Francisco fue un gran hombre y un gran papa, que dio testimonio de fe, humildad y coherencia hasta el final. Ayer se despidió con un gesto de honda carga simbólica: la bendición Urbi et Orbi y una última presencia entre los fieles en la Plaza de San Pedro.
Poco antes, había visitado a los presos del Regina Coeli y nos recordó, con la serenidad que lo caracterizaba, nuestra vocación de ser constructores de paz.
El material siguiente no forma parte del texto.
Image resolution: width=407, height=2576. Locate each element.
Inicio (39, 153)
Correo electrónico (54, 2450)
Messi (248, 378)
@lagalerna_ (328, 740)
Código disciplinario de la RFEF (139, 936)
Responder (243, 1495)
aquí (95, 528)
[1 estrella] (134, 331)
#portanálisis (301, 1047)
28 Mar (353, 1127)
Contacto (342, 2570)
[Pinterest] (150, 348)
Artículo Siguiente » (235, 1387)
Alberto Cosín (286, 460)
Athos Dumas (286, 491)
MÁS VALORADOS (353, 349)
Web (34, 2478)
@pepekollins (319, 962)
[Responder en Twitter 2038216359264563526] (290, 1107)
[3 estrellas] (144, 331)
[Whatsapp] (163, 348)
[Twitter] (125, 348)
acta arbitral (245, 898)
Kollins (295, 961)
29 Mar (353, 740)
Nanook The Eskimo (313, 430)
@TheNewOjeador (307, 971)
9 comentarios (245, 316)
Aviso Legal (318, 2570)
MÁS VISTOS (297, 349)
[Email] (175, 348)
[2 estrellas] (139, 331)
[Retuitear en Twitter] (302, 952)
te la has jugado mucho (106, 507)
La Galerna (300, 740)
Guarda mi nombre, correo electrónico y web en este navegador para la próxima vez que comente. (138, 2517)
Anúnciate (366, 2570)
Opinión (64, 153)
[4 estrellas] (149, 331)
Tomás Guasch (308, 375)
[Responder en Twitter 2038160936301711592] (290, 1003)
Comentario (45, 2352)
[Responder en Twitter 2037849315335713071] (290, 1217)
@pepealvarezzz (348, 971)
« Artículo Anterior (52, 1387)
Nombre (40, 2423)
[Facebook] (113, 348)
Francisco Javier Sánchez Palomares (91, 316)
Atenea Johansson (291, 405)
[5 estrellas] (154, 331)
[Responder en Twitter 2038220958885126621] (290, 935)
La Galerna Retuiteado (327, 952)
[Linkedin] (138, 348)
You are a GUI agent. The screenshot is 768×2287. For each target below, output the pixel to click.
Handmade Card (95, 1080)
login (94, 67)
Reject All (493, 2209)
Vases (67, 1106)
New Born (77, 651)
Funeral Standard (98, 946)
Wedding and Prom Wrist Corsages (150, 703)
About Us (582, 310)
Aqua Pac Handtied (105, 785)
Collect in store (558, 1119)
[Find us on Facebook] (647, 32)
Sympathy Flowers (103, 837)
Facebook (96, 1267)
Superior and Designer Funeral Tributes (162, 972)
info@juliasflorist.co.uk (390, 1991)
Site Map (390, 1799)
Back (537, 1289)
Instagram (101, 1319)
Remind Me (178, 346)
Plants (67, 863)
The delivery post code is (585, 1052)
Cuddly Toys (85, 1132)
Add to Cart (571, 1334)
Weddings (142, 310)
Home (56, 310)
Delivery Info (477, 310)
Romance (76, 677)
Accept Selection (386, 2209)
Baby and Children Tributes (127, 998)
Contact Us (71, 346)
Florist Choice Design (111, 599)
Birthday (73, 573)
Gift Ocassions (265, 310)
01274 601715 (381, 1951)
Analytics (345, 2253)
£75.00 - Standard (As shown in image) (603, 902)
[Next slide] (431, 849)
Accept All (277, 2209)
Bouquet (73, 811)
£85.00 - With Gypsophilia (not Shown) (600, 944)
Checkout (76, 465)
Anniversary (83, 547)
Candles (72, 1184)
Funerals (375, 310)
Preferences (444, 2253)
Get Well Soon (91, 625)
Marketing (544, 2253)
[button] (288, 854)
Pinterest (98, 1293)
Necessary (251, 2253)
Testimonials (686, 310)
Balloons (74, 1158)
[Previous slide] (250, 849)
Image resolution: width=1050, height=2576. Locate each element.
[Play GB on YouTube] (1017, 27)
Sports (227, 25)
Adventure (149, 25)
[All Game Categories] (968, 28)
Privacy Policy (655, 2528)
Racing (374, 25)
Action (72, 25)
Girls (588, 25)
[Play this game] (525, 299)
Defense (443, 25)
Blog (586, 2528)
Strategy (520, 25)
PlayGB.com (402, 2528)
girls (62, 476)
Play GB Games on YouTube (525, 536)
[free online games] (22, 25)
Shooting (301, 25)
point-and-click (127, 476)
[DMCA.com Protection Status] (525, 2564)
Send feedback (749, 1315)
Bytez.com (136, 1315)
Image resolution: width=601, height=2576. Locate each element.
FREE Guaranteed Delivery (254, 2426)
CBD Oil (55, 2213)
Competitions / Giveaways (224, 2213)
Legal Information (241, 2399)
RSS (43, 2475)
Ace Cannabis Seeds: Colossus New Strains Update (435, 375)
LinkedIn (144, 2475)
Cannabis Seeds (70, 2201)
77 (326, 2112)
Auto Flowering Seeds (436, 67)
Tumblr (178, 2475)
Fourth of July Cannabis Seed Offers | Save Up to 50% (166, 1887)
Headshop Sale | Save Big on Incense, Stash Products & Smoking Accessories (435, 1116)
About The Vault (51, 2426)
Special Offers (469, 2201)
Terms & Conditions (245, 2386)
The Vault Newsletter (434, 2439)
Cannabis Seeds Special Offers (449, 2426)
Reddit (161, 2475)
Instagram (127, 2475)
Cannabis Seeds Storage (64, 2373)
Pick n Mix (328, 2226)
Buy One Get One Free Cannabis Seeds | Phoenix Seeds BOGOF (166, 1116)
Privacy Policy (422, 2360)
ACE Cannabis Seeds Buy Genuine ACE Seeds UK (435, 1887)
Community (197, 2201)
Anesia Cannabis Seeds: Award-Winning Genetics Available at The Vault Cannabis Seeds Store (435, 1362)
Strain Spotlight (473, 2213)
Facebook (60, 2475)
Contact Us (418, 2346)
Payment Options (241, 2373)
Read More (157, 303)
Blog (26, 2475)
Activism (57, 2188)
Cada uno de estos gestos resume, con fuerza y sencillez, los pilares de su espiritualidad y el mensaje profético que marcó su pontificado: la defensa de la dignidad humana, la misericordia como eje del cristianismo y el compromiso inquebrantable con los más vulnerables.
Conmovió especialmente su último acto de responsabilidad: menos de 14 horas antes de su muerte —ya en condiciones de salud sumamente delicadas—, reunió las fuerzas necesarias para recibir al vicepresidente de los Estados Unidos. Un encuentro cargado de significado, dadas las marcadas diferencias entre su visión pastoral, centrada en la acogida de los migrantes y la justicia social, y la orientación de una administración muchas veces alejada, e incluso contraria, a esos principios.
Durante su pontificado, Francisco realizó 47 viajes fuera de Italia, pero nunca volvió a su tierra natal, Argentina, desde aquel viaje en 2013 que lo llevó a Roma y donde fue elegido como sucesor de Pedro.
Elegido papa el 13 de marzo de 2013, Francisco fue el primer pontífice latinoamericano, el primero jesuita y el primero en adoptar el nombre de San Francisco de Asís.
Su elección representó un giro profundo en la historia reciente de la Iglesia: un papado marcado por la cercanía, la austeridad y una opción preferencial por los pobres y los descartados.